A Quantum Leaky Integrate-and-Fire Spiking Neuron and Network
Dean Brand, Francesco Petruccione
TL;DR
This work addresses scalability and energy efficiency in quantum machine learning by proposing a Quantum Leaky Integrate-and-Fire (QLIF) neuron implemented as a two-gate, single-qubit circuit using $R_X$ rotations and $T_1$-driven leakage. These neurons serve as building blocks for Quantum Spiking Neural Networks (QSNN) and Quantum Spiking Convolutional Neural Networks (QSCNN), trained with backpropagation through time (BPTT) and SpikeProp using surrogate gradients and the arctan formulation. The authors demonstrate competitive accuracy on MNIST, Fashion-MNIST, and Kuzushiji-MNIST, while achieving substantial speedups in simulation and showing robustness to noise, highlighting the practicality of quantum neuromorphic computing on NISQ devices. Overall, the paper presents a compact, hardware-friendly quantum neuromorphic approach that leverages minimal circuit depth and natural quantum noise to perform temporal processing efficiently.
Abstract
Quantum machine learning is in a period of rapid development and discovery, however it still lacks the resources and diversity of computational models of its classical complement. With the growing difficulties of classical models requiring extreme hardware and power solutions, and quantum models being limited by noisy intermediate-scale quantum (NISQ) hardware, there is an emerging opportunity to solve both problems together.
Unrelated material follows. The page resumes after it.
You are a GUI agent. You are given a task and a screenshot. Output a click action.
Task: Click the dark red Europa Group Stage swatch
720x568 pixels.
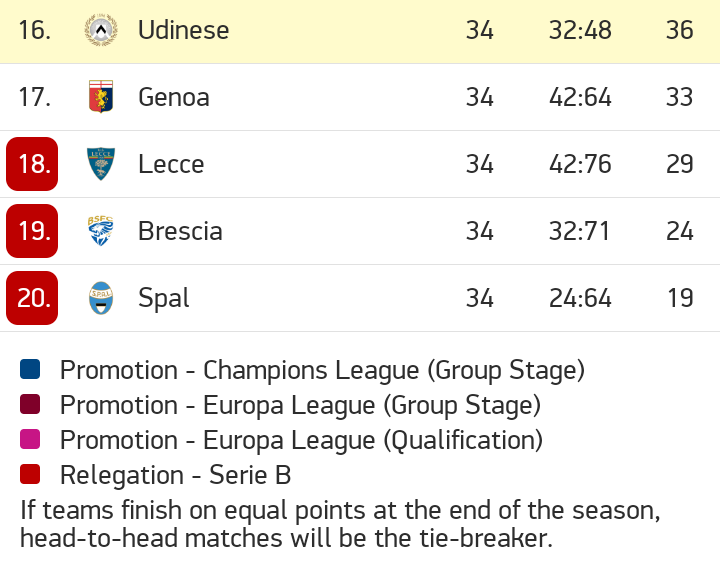[x=30, y=405]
Here we introduce a new software model for quantum neuromorphic computing -- a quantum leaky integrate-and-fire (QLIF) neuron, implemented as a compact high-fidelity quantum circuit, requiring only 2 rotation gates and no CNOT gates. We use these neurons as building blocks in the construction of a quantum spiking neural network (QSNN), and a quantum spiking convolutional neural network (QSCNN), as the first of their kind. We apply these models to the MNIST, Fashion-MNIST, and KMNIST datasets for a full comparison with other classical and quantum models. We find that the proposed models perform competitively, with comparative accuracy, with efficient scaling and fast computation in classical simulation as well as on quantum devices.